GIVEN INSTRUCTION → Return the following lines word for word, without changing any character.

## begin

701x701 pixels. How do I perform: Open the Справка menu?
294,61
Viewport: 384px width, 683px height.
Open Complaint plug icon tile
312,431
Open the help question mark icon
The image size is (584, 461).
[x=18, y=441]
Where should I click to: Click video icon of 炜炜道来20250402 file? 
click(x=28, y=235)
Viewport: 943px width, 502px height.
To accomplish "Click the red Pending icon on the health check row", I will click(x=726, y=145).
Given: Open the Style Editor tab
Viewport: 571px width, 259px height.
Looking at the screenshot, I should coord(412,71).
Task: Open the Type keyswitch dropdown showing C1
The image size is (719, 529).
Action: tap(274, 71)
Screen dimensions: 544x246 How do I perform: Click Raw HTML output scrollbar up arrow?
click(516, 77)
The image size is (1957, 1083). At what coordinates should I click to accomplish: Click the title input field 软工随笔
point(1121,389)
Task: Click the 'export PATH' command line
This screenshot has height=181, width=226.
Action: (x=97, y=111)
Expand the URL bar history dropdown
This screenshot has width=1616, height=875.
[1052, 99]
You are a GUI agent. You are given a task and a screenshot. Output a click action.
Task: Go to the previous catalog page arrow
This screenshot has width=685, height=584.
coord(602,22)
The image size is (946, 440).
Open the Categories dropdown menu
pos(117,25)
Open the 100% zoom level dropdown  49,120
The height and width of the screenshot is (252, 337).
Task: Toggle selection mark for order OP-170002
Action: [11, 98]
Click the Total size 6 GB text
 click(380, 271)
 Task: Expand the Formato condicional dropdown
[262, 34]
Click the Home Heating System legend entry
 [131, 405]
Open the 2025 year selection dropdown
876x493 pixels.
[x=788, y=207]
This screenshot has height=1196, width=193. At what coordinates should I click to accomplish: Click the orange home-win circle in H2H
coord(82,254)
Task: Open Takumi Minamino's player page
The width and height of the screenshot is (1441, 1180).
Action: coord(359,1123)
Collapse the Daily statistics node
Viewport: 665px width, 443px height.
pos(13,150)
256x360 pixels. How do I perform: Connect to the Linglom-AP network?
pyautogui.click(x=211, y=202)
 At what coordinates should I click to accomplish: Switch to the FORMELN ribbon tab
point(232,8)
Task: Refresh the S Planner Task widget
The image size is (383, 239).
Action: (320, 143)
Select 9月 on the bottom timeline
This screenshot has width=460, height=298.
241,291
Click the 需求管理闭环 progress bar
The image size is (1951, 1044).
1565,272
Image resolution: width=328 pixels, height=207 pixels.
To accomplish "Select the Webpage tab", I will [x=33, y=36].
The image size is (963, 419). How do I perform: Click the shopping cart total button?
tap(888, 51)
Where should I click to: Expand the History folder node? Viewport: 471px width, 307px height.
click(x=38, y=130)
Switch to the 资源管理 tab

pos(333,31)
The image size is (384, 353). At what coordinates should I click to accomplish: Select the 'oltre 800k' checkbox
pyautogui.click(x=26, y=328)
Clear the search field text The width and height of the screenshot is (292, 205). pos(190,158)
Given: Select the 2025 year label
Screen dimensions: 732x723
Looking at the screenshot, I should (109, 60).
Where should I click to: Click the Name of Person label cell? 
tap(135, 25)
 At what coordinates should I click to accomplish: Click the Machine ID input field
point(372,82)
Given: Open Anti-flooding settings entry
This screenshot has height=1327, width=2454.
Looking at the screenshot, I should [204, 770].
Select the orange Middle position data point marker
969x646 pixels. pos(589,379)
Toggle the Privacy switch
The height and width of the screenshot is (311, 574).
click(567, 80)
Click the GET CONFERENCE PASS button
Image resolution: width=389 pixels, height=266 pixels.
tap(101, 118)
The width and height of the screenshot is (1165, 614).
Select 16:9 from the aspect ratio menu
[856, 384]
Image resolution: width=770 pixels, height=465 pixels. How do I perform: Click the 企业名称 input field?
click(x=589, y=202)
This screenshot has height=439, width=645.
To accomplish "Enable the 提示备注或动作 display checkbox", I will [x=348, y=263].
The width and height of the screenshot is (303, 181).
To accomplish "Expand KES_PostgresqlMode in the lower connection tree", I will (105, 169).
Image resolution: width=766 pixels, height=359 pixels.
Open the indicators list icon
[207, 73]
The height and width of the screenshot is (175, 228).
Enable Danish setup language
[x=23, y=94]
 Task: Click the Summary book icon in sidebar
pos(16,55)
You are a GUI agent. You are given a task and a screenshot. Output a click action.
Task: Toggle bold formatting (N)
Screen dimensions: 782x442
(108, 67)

## end

RESPONSE →
701x701 pixels. How do I perform: Open the Справка menu?
294,61
Viewport: 384px width, 683px height.
Open Complaint plug icon tile
312,431
Open the help question mark icon
The image size is (584, 461).
[x=18, y=441]
Where should I click to: Click video icon of 炜炜道来20250402 file? 
click(x=28, y=235)
Viewport: 943px width, 502px height.
To accomplish "Click the red Pending icon on the health check row", I will click(x=726, y=145).
Given: Open the Style Editor tab
Viewport: 571px width, 259px height.
Looking at the screenshot, I should coord(412,71).
Task: Open the Type keyswitch dropdown showing C1
The image size is (719, 529).
Action: tap(274, 71)
Screen dimensions: 544x246 How do I perform: Click Raw HTML output scrollbar up arrow?
click(516, 77)
The image size is (1957, 1083). At what coordinates should I click to accomplish: Click the title input field 软工随笔
point(1121,389)
Task: Click the 'export PATH' command line
This screenshot has height=181, width=226.
Action: (x=97, y=111)
Expand the URL bar history dropdown
This screenshot has width=1616, height=875.
[1052, 99]
You are a GUI agent. You are given a task and a screenshot. Output a click action.
Task: Go to the previous catalog page arrow
This screenshot has width=685, height=584.
coord(602,22)
The image size is (946, 440).
Open the Categories dropdown menu
pos(117,25)
Open the 100% zoom level dropdown  49,120
The height and width of the screenshot is (252, 337).
Task: Toggle selection mark for order OP-170002
Action: [11, 98]
Click the Total size 6 GB text
 click(380, 271)
 Task: Expand the Formato condicional dropdown
[262, 34]
Click the Home Heating System legend entry
 [131, 405]
Open the 2025 year selection dropdown
876x493 pixels.
[x=788, y=207]
This screenshot has height=1196, width=193. At what coordinates should I click to accomplish: Click the orange home-win circle in H2H
coord(82,254)
Task: Open Takumi Minamino's player page
The width and height of the screenshot is (1441, 1180).
Action: coord(359,1123)
Collapse the Daily statistics node
Viewport: 665px width, 443px height.
pos(13,150)
256x360 pixels. How do I perform: Connect to the Linglom-AP network?
pyautogui.click(x=211, y=202)
 At what coordinates should I click to accomplish: Switch to the FORMELN ribbon tab
point(232,8)
Task: Refresh the S Planner Task widget
The image size is (383, 239).
Action: (320, 143)
Select 9月 on the bottom timeline
This screenshot has width=460, height=298.
241,291
Click the 需求管理闭环 progress bar
The image size is (1951, 1044).
1565,272
Image resolution: width=328 pixels, height=207 pixels.
To accomplish "Select the Webpage tab", I will [x=33, y=36].
The image size is (963, 419). How do I perform: Click the shopping cart total button?
tap(888, 51)
Where should I click to: Expand the History folder node? Viewport: 471px width, 307px height.
click(x=38, y=130)
Switch to the 资源管理 tab

pos(333,31)
The image size is (384, 353). At what coordinates should I click to accomplish: Select the 'oltre 800k' checkbox
pyautogui.click(x=26, y=328)
Clear the search field text The width and height of the screenshot is (292, 205). pos(190,158)
Given: Select the 2025 year label
Screen dimensions: 732x723
Looking at the screenshot, I should (109, 60).
Where should I click to: Click the Name of Person label cell? 
tap(135, 25)
 At what coordinates should I click to accomplish: Click the Machine ID input field
point(372,82)
Given: Open Anti-flooding settings entry
This screenshot has height=1327, width=2454.
Looking at the screenshot, I should [204, 770].
Select the orange Middle position data point marker
969x646 pixels. pos(589,379)
Toggle the Privacy switch
The height and width of the screenshot is (311, 574).
click(567, 80)
Click the GET CONFERENCE PASS button
Image resolution: width=389 pixels, height=266 pixels.
tap(101, 118)
The width and height of the screenshot is (1165, 614).
Select 16:9 from the aspect ratio menu
[856, 384]
Image resolution: width=770 pixels, height=465 pixels. How do I perform: Click the 企业名称 input field?
click(x=589, y=202)
This screenshot has height=439, width=645.
To accomplish "Enable the 提示备注或动作 display checkbox", I will [x=348, y=263].
The width and height of the screenshot is (303, 181).
To accomplish "Expand KES_PostgresqlMode in the lower connection tree", I will (105, 169).
Image resolution: width=766 pixels, height=359 pixels.
Open the indicators list icon
[207, 73]
The height and width of the screenshot is (175, 228).
Enable Danish setup language
[x=23, y=94]
 Task: Click the Summary book icon in sidebar
pos(16,55)
You are a GUI agent. You are given a task and a screenshot. Output a click action.
Task: Toggle bold formatting (N)
Screen dimensions: 782x442
(108, 67)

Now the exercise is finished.